I'm a little depressed and I just told someone else I have cancer. I wish I hadn't because the person I told is more a friend of my wife's but she mentioned a cancer benefit and I said it. She's the closest thing we have to a friend of the family.
Ok so here we go again. I'm scared naturally. We have a late afternoon doctor appointment tomorrow with the surgeon. Surgeons wanna cut but my urologist assures me they aren't as quick to cut as they were.
We will go and see. He says what he says. It has not been bad at all in the run up meaning I'm not any more or less anxious or depressed than usual.
I did have a couple things like this one time my wife did something and I thought "she's doing that because I have cancer."
That made me feel bad but it didn't last.
I realised I was very sure of her. That surprised me a little.
I got the best possible news and I get to go on "closely monitoring" the situation and this guy takes over because he's the expert. (Robotic prostate removal surgeon.) OK, that was what I wanted him to say.
I didn't want to expect good news but it's good news.
Of the patients that go this route 60% end up having the prostate removed because the cancer gets more aggressive. But the other 40% make it and never have to have anything done.
Pretty good odds.
He said how did I feel because some guys will say "it's cancer take it out" which is understandable but maybe not the best way.
I said I'm happy to wait.
So psa level checks and rectal exams every 3 months and a biopsy a year.

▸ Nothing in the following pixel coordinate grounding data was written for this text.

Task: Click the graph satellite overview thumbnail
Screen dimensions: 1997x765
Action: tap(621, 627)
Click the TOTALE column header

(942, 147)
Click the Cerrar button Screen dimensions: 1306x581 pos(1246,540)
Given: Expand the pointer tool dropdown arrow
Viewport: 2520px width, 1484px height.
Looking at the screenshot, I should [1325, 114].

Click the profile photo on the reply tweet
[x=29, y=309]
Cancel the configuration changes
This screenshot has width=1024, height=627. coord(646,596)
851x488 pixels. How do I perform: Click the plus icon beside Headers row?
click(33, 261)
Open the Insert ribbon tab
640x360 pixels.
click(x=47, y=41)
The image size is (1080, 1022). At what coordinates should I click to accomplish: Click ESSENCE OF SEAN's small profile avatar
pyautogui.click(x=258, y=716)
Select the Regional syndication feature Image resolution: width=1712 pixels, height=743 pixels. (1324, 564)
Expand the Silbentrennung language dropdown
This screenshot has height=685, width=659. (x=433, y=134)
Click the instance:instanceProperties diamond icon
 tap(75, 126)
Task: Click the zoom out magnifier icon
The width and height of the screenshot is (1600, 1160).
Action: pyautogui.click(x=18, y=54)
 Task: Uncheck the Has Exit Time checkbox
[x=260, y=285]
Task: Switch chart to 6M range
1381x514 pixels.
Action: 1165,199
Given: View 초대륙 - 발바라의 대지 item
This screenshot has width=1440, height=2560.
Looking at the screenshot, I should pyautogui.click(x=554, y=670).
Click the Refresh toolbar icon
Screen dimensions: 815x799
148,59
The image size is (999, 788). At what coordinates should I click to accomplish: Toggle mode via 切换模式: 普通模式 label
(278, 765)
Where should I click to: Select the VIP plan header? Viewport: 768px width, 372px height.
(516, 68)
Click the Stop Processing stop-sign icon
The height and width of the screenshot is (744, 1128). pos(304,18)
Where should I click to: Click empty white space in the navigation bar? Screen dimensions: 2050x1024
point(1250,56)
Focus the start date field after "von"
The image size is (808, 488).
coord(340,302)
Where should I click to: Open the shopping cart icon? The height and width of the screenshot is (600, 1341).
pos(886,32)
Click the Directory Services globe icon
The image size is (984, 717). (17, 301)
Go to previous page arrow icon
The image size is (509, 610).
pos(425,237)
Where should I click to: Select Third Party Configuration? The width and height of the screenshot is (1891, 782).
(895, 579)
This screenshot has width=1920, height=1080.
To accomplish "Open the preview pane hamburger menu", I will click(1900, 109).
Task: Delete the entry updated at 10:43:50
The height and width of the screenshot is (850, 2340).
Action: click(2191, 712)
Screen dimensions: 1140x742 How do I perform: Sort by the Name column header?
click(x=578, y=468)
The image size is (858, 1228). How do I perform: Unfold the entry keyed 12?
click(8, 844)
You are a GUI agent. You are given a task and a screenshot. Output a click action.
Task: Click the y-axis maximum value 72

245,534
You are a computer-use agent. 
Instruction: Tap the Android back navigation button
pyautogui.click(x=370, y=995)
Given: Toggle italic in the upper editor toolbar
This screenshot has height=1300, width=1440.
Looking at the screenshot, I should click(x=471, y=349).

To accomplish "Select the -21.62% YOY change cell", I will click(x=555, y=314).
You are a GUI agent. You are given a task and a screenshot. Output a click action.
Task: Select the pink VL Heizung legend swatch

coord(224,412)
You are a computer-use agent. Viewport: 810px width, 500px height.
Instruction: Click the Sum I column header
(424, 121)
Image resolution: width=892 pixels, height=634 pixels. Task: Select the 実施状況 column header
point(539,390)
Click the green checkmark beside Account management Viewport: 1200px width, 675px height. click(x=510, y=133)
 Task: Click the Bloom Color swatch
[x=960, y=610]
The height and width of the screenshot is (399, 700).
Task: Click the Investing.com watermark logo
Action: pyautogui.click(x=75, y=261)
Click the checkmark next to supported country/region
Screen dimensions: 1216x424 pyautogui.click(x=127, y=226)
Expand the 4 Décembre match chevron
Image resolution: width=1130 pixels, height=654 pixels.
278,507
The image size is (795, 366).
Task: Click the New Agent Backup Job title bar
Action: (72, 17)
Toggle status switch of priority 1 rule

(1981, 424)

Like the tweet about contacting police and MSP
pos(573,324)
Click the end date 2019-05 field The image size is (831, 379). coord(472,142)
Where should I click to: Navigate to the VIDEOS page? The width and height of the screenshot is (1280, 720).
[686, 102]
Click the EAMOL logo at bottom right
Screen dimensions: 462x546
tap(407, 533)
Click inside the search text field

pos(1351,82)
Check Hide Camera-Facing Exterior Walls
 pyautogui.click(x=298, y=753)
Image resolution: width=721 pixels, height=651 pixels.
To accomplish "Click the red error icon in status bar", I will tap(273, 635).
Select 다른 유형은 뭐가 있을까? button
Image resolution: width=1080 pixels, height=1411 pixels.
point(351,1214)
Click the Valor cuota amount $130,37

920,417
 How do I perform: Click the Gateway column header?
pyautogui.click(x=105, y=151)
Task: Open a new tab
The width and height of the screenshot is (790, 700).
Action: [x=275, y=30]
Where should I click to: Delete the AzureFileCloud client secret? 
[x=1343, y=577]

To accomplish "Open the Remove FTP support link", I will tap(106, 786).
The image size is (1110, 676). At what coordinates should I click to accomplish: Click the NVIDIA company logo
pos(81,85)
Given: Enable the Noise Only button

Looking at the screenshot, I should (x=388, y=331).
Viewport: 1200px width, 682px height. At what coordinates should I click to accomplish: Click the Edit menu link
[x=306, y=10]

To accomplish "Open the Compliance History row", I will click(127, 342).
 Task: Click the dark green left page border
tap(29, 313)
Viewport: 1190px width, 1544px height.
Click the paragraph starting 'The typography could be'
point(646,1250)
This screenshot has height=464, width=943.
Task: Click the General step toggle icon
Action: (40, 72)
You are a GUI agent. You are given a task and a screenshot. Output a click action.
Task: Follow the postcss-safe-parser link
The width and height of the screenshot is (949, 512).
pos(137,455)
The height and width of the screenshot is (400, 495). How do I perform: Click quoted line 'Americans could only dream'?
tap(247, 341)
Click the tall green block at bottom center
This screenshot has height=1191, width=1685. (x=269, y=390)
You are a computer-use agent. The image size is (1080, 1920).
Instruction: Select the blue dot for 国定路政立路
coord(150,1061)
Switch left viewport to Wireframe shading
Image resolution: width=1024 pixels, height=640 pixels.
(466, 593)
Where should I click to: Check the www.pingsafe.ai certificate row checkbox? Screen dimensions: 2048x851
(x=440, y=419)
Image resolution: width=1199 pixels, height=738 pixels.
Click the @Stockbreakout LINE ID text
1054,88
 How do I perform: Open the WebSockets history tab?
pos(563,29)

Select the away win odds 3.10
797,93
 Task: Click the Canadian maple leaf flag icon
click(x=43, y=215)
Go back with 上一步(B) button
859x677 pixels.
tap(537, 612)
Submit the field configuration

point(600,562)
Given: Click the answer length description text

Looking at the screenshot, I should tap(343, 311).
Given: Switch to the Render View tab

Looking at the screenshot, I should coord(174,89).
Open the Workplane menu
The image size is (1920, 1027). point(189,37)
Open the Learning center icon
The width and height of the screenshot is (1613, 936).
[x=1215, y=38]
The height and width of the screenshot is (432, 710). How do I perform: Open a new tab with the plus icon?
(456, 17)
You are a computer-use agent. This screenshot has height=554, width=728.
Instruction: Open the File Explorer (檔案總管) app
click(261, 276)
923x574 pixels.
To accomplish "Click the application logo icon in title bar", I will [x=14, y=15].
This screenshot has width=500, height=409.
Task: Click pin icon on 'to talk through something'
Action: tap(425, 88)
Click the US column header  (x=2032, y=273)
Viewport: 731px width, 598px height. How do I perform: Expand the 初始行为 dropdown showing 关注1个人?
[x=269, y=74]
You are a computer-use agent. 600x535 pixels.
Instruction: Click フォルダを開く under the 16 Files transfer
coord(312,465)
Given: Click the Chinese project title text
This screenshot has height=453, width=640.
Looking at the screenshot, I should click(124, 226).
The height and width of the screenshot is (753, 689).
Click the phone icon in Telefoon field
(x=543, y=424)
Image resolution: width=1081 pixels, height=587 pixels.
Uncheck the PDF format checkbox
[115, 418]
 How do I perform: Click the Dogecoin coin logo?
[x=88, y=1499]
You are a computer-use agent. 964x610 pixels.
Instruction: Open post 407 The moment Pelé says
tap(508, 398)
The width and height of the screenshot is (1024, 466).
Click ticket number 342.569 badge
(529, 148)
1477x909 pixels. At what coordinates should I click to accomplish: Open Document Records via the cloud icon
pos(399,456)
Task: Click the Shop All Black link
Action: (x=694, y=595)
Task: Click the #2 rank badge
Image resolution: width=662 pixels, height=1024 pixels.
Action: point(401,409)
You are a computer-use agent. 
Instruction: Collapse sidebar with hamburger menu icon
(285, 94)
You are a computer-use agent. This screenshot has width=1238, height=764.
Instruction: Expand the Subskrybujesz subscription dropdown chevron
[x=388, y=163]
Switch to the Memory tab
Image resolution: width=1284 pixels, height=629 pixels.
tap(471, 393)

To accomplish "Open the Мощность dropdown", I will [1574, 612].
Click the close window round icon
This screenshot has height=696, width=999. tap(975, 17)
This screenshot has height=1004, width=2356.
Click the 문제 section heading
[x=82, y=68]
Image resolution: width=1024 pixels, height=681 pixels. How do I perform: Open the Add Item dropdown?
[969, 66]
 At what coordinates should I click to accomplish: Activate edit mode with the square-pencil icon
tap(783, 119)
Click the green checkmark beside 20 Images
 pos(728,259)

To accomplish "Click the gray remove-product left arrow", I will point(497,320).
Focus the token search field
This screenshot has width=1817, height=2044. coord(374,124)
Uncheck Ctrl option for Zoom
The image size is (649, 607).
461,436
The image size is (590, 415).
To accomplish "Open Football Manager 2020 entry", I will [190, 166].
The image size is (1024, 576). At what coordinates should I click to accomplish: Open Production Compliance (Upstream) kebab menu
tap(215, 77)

I'm aware of it though and I'm always thinking about it and naturally it's about sex because I'm thinking about "that area."
It's a little uncomfortable and under everything I feel a little sick whatever that means and because of my spine and arthritis I'm in a considerable amount of pain, always.
The thing about the idea of "passive suicideality"
Is it's a lot different when your older. I mean it's only a matter of time anyway and how's that time going to be? Lots of doctors and hospitals? That's if you're lucky.
I like doctors and hospitals. I knew the spinal surgeon wanted to give me a hug and I wanted to give her one? You always wonder with girls how they feel about you? I met this woman once and I thought she was flirting with me. You always wonder info they are like that with all men.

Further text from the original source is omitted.